Let $h(n) = n^{2}$, $c=1$ and $f(n)=2^{cn}$. find an integer $n_0$ such that $f(n) > h(n)\, \forall\,n\geq n_0$.
I know that $n_0=4$ and I can prove it using induction, but is there a method to find such $n_0$? I tried doing inequalities such as $2^n>n$ but I don't get the final inequality.

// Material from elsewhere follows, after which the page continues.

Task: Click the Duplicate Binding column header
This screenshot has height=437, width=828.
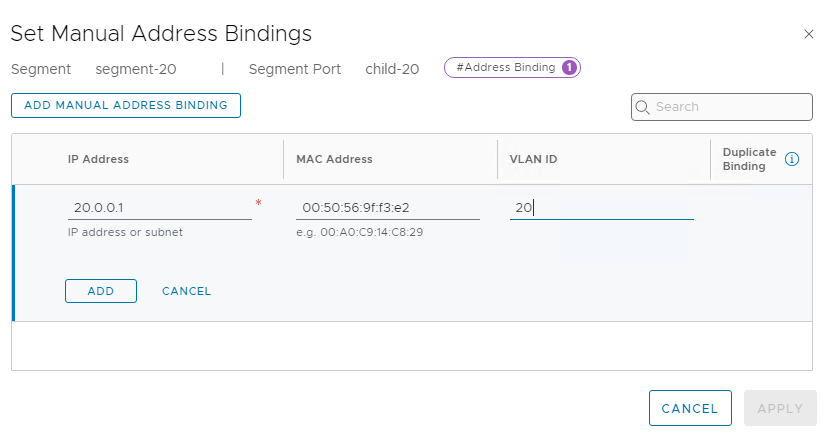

Let $g(x)=f(x)-h(x)=2^{x}-x^2$. Then $g'(x)=\log(2) 2^{x}-2x$ and $g''(x)=\log(2)^2 2^{x}-2$. Hence $g''(x)=0$ iff $x=1-\frac{2\log(\log(2))}{\log(2)}$. Since $g''(x)$ vanishes at just one point then it is easy to check that $g''(x)>0$ iff $x>1-\frac{2\log(\log(2))}{\log(2)}$ and $g''(x)<0$ iff $x<1-\frac{2\log(\log(2))}{\log(2)}$. This proves that $g'(x)$ is increasing in $(1-\frac{2\log(\log(2))}{\log(2)},+\infty)$. Now, notice that $1-\frac{2\log(\log(2))}{\log(2)}=2.057\dots$, so, since $g'(4)>0$ and $g'(3)<0$ we have that $g$ is increasing in $(4,+\infty)$, but no in $(3,+\infty)$. This is the reason for choosing $n_0=4$. To finish the exercise notice that $g(4)=0$ and then $g(x)> 0$ for every $x\in(4,+\infty)$, so $f(x)>h(x)$ for every $x\in (4,+\infty)$.

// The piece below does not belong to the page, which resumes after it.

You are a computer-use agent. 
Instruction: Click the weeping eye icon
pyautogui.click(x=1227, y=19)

A nice exercise is to see that $n_0$ is not only the smallest integer satisfying this, but the smallest real number.
Remark: I've just realized that your problem asks $f(n)>h(n)$ for $n\geq n_0$, in that case $n_0=5$. What I have done is $f(n)>h(n)$ for $n> n_0$. I guess that this is how your problem should be, otherwise $n_0$ wouldn't be equal $4$.